All of this pales, of course, in comparison to the fact that the Major was literally whitewashed for no good reason other than to have ScarJo play her. Hanka Robotics could’ve stuck Motoko’s brain into any sort of body they wished. Motoko is literally a Japanese woman in a white body and they don’t entirely address the degree of dysphoria that that kind of situation would bring up. Yes, they erased her memories of who she was, but the very fact that she’s trying to uncover her past should’ve been a gateway to a deeper exploration of race and identity, on top of the post-humanism. But the movie never goes there.

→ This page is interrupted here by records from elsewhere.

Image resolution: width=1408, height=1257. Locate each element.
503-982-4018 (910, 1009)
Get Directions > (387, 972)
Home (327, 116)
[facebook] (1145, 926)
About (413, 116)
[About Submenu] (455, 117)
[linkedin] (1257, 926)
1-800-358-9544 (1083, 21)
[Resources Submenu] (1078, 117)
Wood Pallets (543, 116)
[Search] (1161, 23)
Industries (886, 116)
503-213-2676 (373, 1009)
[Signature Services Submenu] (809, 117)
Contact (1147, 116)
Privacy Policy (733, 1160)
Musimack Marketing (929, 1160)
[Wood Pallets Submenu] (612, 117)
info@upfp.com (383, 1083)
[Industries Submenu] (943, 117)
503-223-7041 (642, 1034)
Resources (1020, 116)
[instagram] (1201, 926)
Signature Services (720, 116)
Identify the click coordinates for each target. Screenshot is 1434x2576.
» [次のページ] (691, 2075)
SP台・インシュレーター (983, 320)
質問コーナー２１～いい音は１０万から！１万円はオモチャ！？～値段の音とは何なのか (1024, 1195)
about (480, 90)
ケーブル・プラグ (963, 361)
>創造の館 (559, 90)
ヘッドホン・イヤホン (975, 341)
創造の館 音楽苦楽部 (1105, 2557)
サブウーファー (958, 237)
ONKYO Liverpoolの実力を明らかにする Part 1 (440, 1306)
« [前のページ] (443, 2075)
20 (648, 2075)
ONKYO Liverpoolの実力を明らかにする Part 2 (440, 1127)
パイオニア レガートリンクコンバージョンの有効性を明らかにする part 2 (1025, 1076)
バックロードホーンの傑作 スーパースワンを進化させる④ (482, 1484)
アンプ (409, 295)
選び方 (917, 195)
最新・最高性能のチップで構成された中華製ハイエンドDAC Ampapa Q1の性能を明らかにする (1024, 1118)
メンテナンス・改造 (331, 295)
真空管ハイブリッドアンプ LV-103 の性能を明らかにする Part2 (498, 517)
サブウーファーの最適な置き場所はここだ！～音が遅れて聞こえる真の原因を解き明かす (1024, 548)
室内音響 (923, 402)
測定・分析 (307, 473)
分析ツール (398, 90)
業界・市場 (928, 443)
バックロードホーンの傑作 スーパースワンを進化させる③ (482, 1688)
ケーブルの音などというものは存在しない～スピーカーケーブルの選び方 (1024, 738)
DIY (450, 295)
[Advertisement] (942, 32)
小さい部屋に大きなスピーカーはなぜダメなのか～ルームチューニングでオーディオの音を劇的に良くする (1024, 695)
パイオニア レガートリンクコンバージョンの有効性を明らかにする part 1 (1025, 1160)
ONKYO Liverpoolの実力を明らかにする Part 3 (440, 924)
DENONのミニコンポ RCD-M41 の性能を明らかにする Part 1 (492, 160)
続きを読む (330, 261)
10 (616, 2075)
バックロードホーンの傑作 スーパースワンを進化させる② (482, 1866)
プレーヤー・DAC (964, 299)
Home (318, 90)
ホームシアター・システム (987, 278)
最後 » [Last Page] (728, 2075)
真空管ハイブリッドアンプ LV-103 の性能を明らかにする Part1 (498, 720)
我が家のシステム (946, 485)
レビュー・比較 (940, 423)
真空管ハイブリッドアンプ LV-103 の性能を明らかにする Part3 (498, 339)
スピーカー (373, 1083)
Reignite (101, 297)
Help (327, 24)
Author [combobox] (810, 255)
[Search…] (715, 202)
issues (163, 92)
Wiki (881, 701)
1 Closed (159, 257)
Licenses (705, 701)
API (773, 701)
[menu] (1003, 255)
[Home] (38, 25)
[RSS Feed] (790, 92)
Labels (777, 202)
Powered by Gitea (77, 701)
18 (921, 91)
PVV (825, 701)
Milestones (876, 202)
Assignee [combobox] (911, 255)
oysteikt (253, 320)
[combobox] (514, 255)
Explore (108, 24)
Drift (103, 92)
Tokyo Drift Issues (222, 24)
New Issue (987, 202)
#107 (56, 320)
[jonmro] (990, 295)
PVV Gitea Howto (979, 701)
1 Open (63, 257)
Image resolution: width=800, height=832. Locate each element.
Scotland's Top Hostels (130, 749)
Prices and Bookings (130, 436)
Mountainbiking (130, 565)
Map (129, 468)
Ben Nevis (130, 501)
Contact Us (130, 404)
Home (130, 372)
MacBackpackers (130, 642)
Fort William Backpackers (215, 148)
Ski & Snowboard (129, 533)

And finally, I’m a little irked that the movie managed to shoehorn a love story (of a kind) into the plot, with villain Kuze actually being Motoko’s significant other Hideo. In Stand Alone Complex, Motoko and Hideo Kuze do still share a past, but they were both children who received cyborg bodies after accidents. Motoko, as a young girl who is already cyberized and getting used to her robot body, serves as a kind of counterpoint to Hideo, who lost most of the control of his body but refused to become cyberized because a robot body still wouldn’t have the fine motor control required to fold paper cranes. Eventually, the two children bond through their shared attempts at origami, and once the young Motoko is able to fold paper cranes herself, Hideo is willing to undergo the cyberization process. It’s a little off-putting (at least to me) that this sweet little moment (and initially a medical breakthrough of enormous proportions) was co-opted and transformed in the movie into a corporation’s need to create better, deadlier soldiers and doing illegal experiments to make that happen. I suppose the anime posits a technological world where enhancing bodies is inherently a good thing that is used for evil, whereas the live-action movie shows a world where the tech is inherently evil and Section 9 must use that tech for good.

Perhaps I wanted too much out of the live-action movie, but I also know that the rest of the franchise is still out there and the movie doesn’t change that. Ghost in the Shell still exists, and in my mind, it’s still awesome. And once again, like so many other adaptations before it, the live action version is just not as good.